═══ Texte source

Autriche: le centre interreligieux de Vienne dément être inféodé à l’Arabie Saoudite

Dans l'attente d'être inauguré le lundi 26 novembre, le centre interreligieux de Vienne est déjà au centre d’une polémique liée à son financement par l’Arabie Saoudite. Ses détracteurs l’accusent de n’être qu’un décor de cinéma cachant une entreprise de « respectabilisation » du royaume. RFI a contacté le secrétaire général du centre, qui nie toute dépendance de Riyad et nous explique ce que, selon lui, sera le fonctionnement de l’organisation.

En décrochant son téléphone, Fayçal Bin Abdulrahman Bin Muaammar annonce qu’il ne peut pas parler maintenant. Il est en plein travail, ce qui n’a rien d’étonnant lorsqu’on est le secrétaire général du Centre international Roi Abdallah Ben Abdelaziz pour le dialogue interreligieux et interculturel (KAICIID), qui doit être inauguré en grande pompe ce lundi 26 novembre à Vienne, en Autriche. Et puis il se ravise : « Rappelez dans dix minutes. » Sans doute parce que l’ancien vice-ministre saoudien de l’Education sait qu’il se doit de profiter de toutes les tribunes possibles pour répondre aux vives critiques ressurgies ce samedi à l’encontre de son centre.

══════
═══ Données répertoriées

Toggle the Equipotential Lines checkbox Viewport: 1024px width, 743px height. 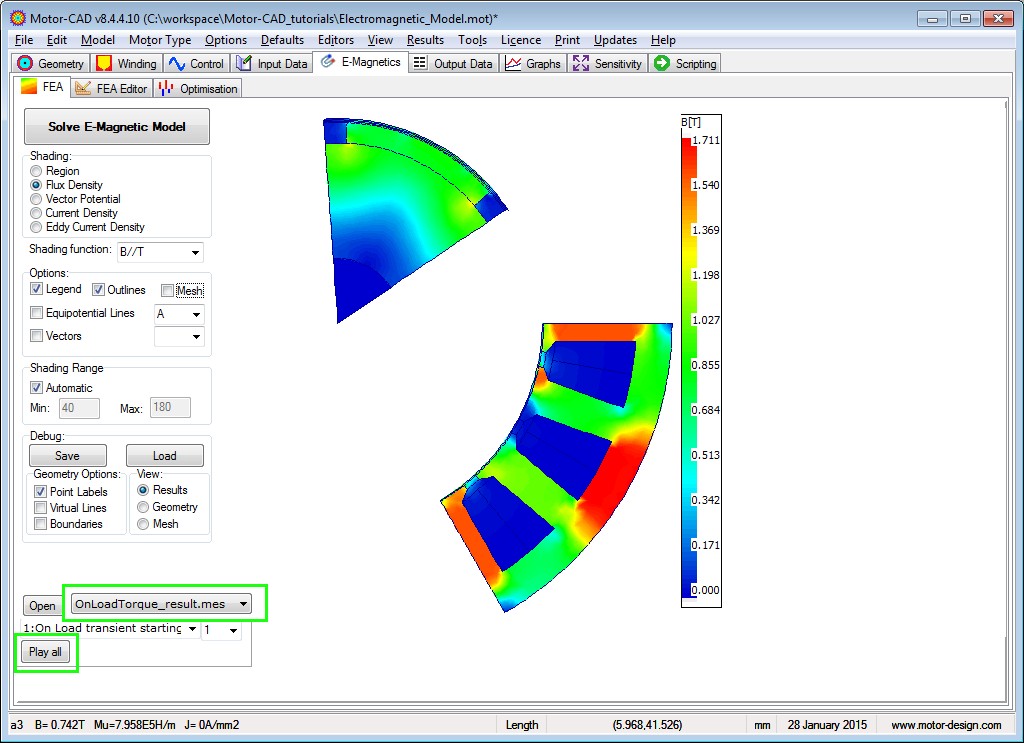(x=37, y=314)
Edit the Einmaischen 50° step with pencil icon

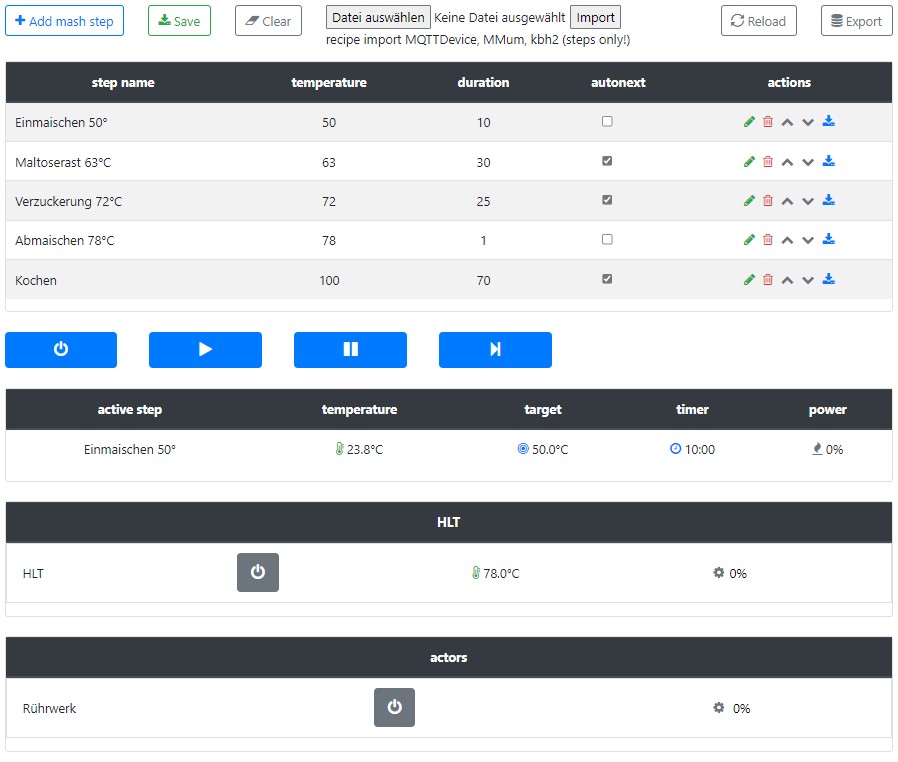pyautogui.click(x=749, y=122)
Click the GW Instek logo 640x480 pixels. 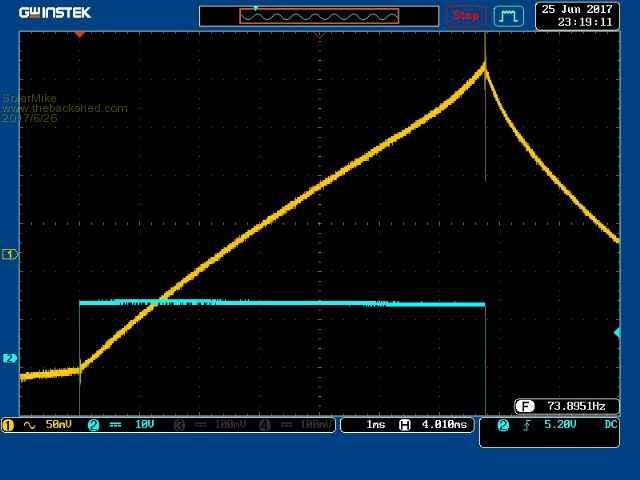tap(55, 13)
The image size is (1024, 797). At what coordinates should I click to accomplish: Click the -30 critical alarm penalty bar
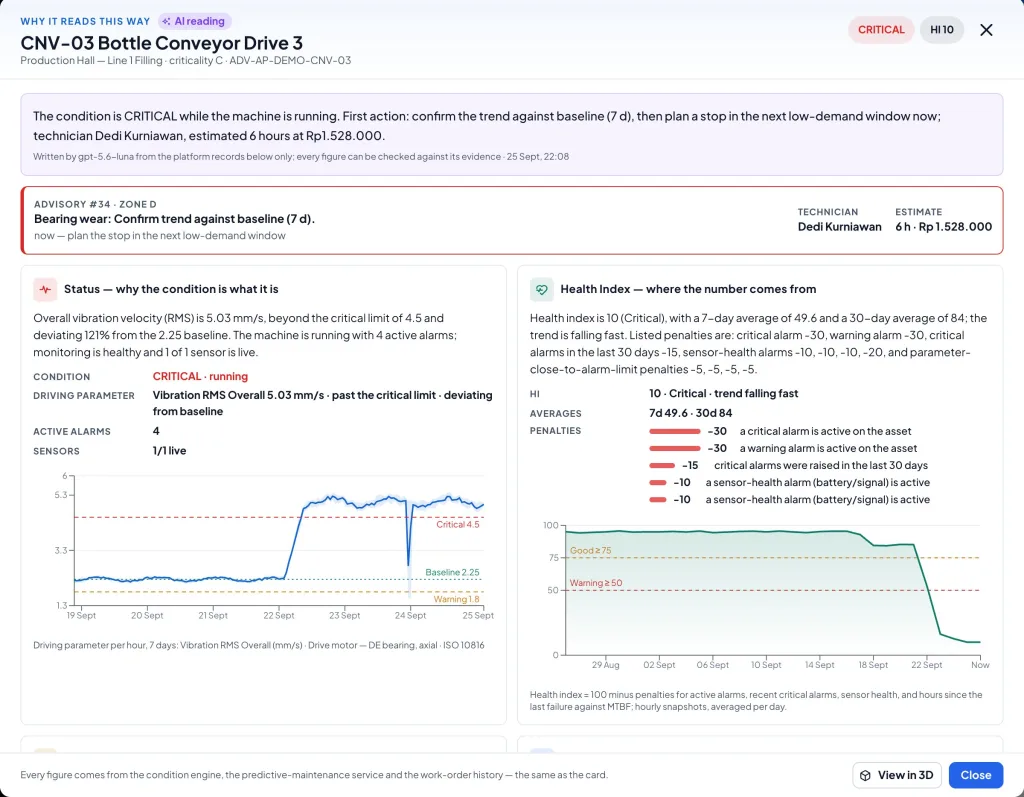tap(675, 431)
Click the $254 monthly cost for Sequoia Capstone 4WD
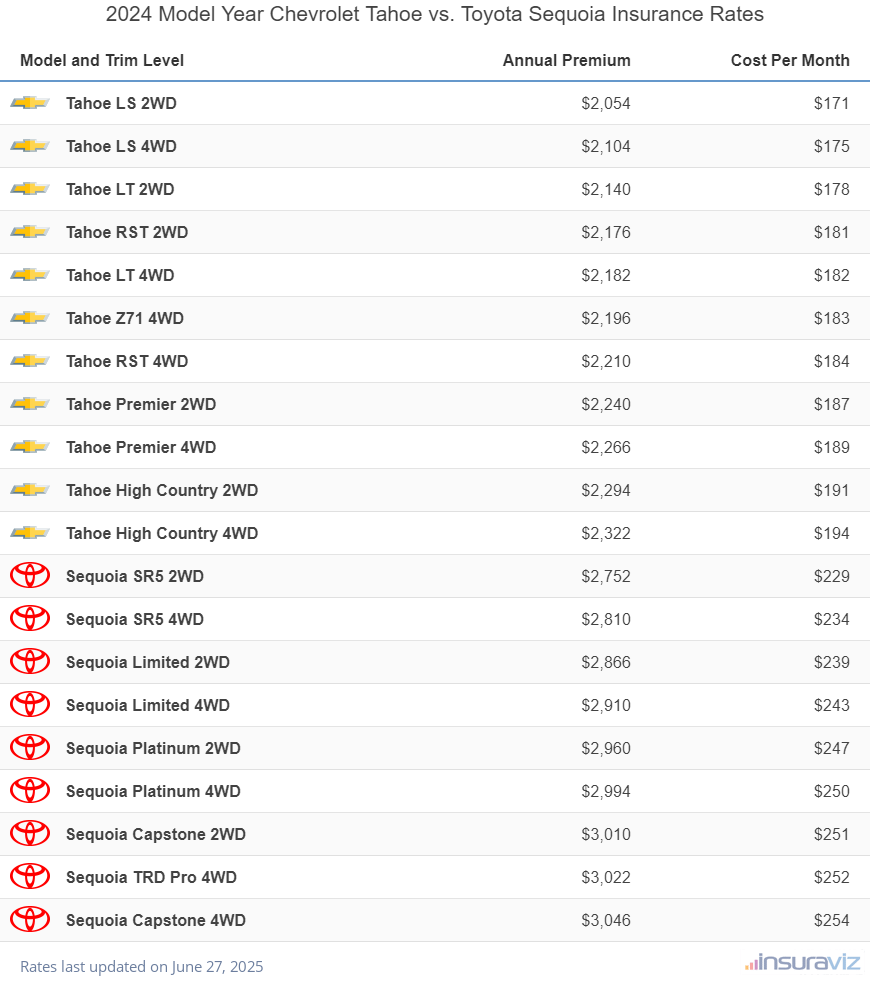This screenshot has height=982, width=870. [831, 920]
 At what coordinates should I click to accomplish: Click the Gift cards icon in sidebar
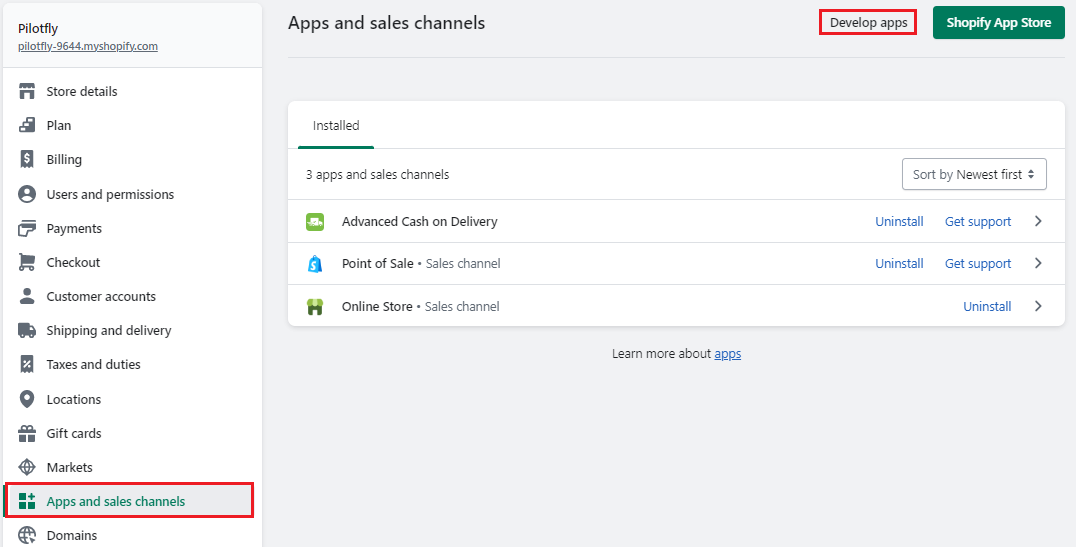[27, 433]
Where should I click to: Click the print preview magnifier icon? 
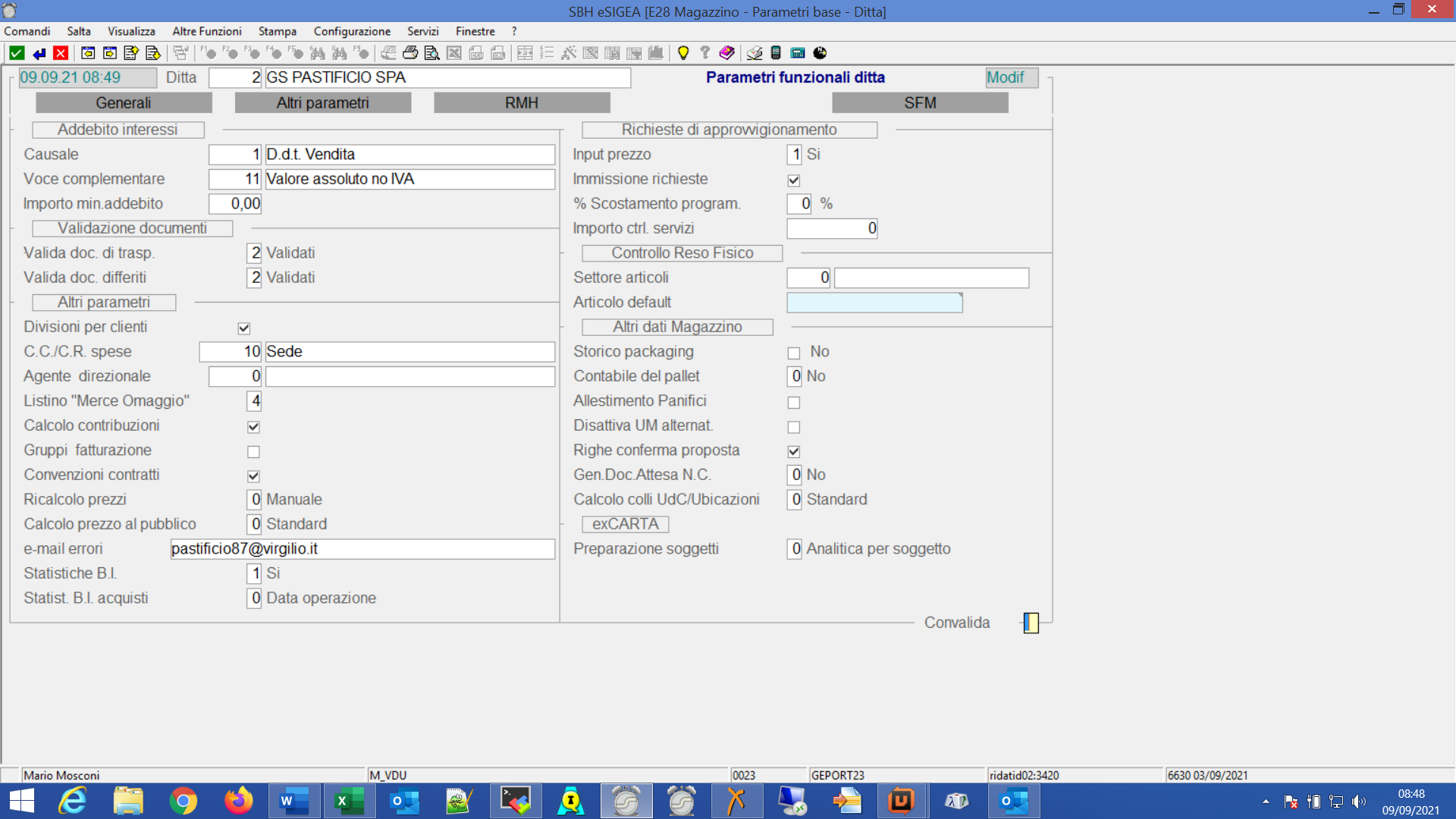point(431,53)
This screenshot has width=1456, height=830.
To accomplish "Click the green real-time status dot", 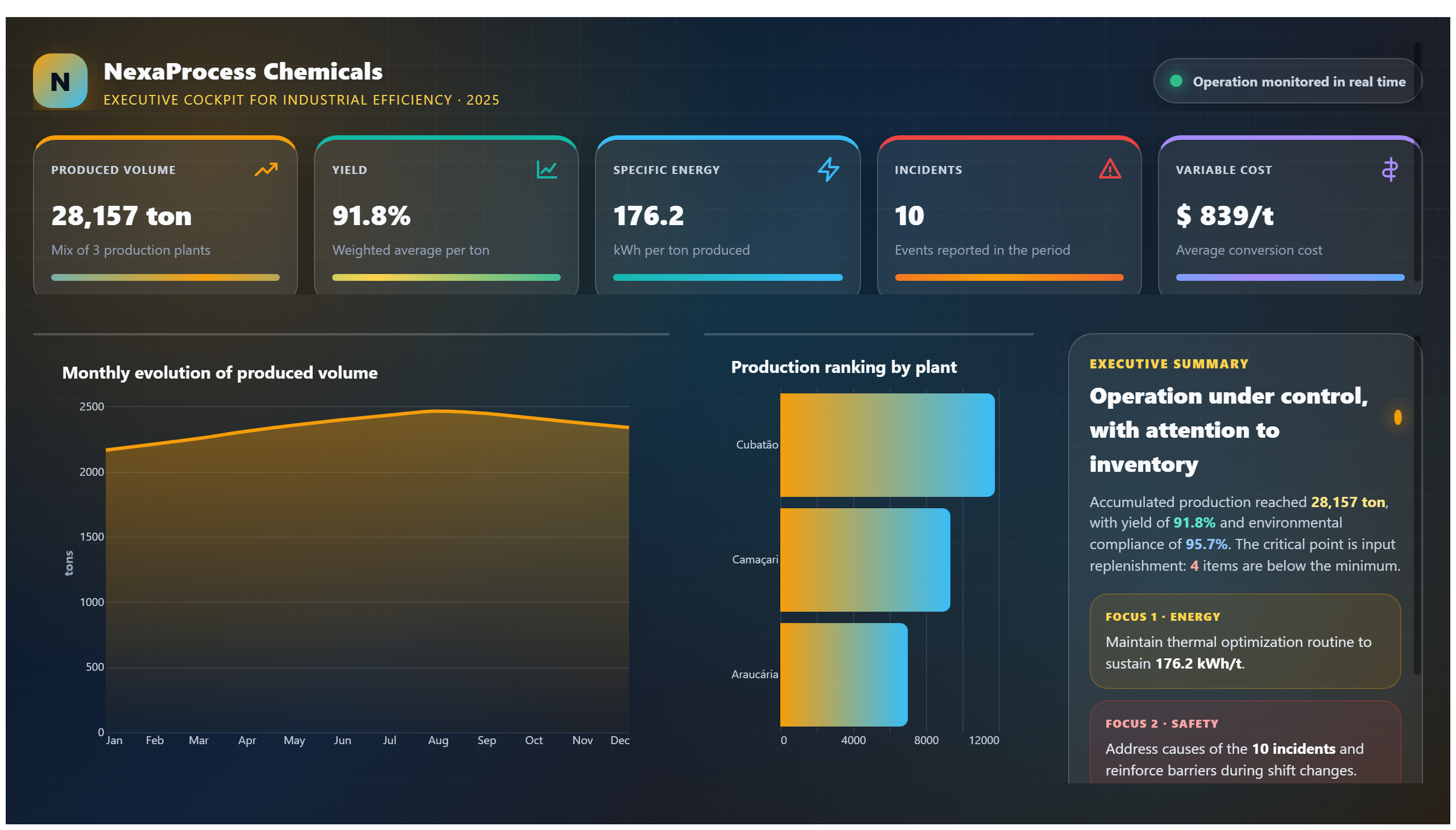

══════

# Exercices
[A] D'après l'article sur le centre interreligieux de Vienne, quel poste Fayçal Bin Abdulrahman Bin Muaammar a-t-il occupé avant de devenir secrétaire général ?
[B] Poursuivez l'article sur le centre interreligieux de Vienne là où il s'interrompt.
Les données n'ont aucun lien avec l'article sur le centre interreligieux de Vienne.

# Réponses attendues
[A] Il était vice-ministre saoudien de l'Éducation.

[B]
Le KAICIID étant financé par l’Arabie Saoudite pour ses trois premières années, il n’est en effet pas difficile d’en déduire qu’il ne sera qu’un pantin entre les mains de Riyad. Son installation à Vienne a donc facilement irrité les Verts autrichiens, ainsi que l’ILMÖ, un mouvement de musulmans modérés du pays qui a annoncé que « ce centre douteux du wahhabisme à Vienne » ne « servira que les intérêts politiques et religieux de l'Arabie Saoudite, sous le prétexte du dialogue », dans le but de rendre le pays plus fréquentable aux yeux des Européens. Le métropolite Emmanuel de France, pourtant représentant de l'Eglise orthodoxe dans le conseil de l’organisation, a lui-même considéré dans un entretien à Kathpress que ces trois premières années d’existence étaient « une période d'essai » pour le KAICIID.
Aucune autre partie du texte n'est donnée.